Pero las tácticas de respeto por la tormenta y sus víctimas van a ser divergentes. Romney corre el riesgo de quedar fuera del debate y reanudará su campaña este miércoles.

El presidente no hará campaña. Ser visto haciendo su trabajo, y hacerlo bien, vale por mil concentraciones con partidarios, concluye Mardell.

¿Y los votantes?

Entre tanto, analistas políticos en Washington trataban de dilucidar adivinando las posibles implicaciones de Sandy en la carrera por la Casa Blanca.

La tormenta ya causó complicaciones en la votación anticipada en Virginia y Florida, y podría disminuir la participación electoral en áreas sin energía eléctrica y con calles cubiertas de escombros.

El martes, el presidente se reunió con trabajadores de la Cruz Roja estadounidense en Washington DC y tuvo sesiones informativas con encargados de alivio de desastres, así como con los gobernadores y alcaldes de las zonas afectadas.

Obama ofreció sus pensamientos y oraciones a los damnificados, al decirles: "EE.UU. está con ustedes".

El miércoles recorrerá áreas de desastre en Nueva Jersey, acompañado por el gobernador Christie.

Los analistas señalan que semejante alabanza de un popular gobernador republicano voceado como posible candidato presidencial en 2016 si Romney perdiera, representa una publicidad útil para la campaña de Obama.

Si lo permiten las consecuencias de la tormenta, todavía están programadas concentraciones de Obama el jueves en Nevada, Colorado y Ohio.

Por su parte, Romney se dirige a Florida. El exgobernador de Massachusetts debe aparecer en por lo menos tres concentraciones en ese importante estado indeciso.

El candidato republicano procedió con una presentación el martes en la mañana en Kettering, Ohio, lejos del alcance de Sandy, aunque el encuentro político se convirtió en un evento de ayuda por la tormenta.

El evento no estuvo desprovisto de parafernalia electoral: hubo una película biográfica sobre el candidato, y un cantante de música country originalmente reservado para la ocasión se presentó de todos modos.

Pero Romney no mencionó al titular demócrata al que pretende sacar de la Casa Blanca en los comicios de la próxima semana.

El republicano fue bombardeado por interrogantes de los reporteros sobre una propuesta que formuló este año para canalizar fondos de la Agencia Federal para la Gestión de Emergencias a los estados y el sector privado.

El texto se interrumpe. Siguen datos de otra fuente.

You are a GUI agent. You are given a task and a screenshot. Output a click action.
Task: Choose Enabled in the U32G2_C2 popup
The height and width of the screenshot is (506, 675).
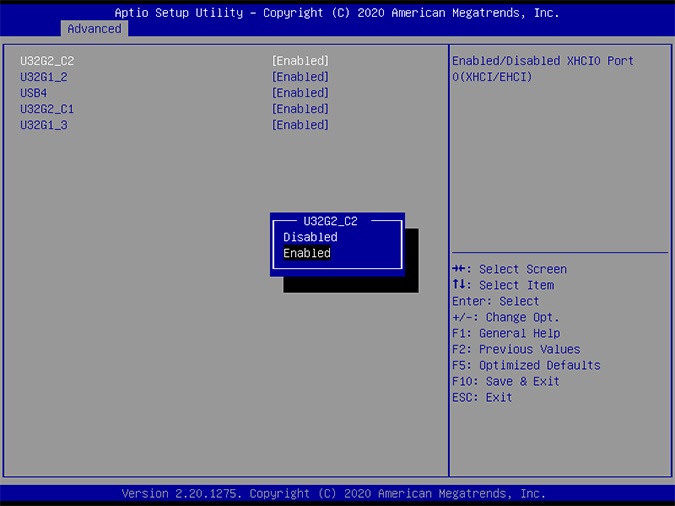307,253

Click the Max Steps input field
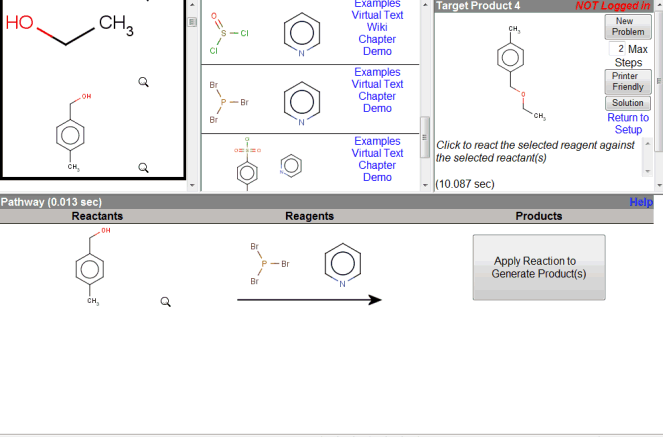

Romney se negó a contestar preguntas sobre si pensaba elegir como blanco la agencia, que está encabezando el esfuerzo de ayuda en áreas azotadas por Sandy.

Pero una portavoz de la campaña, Amanda Henneberg, declaró: "Un gobierno Romney-Ryan siempre garantizará que estén disponibles los fondos para desastres para quienes los necesiten. Punto".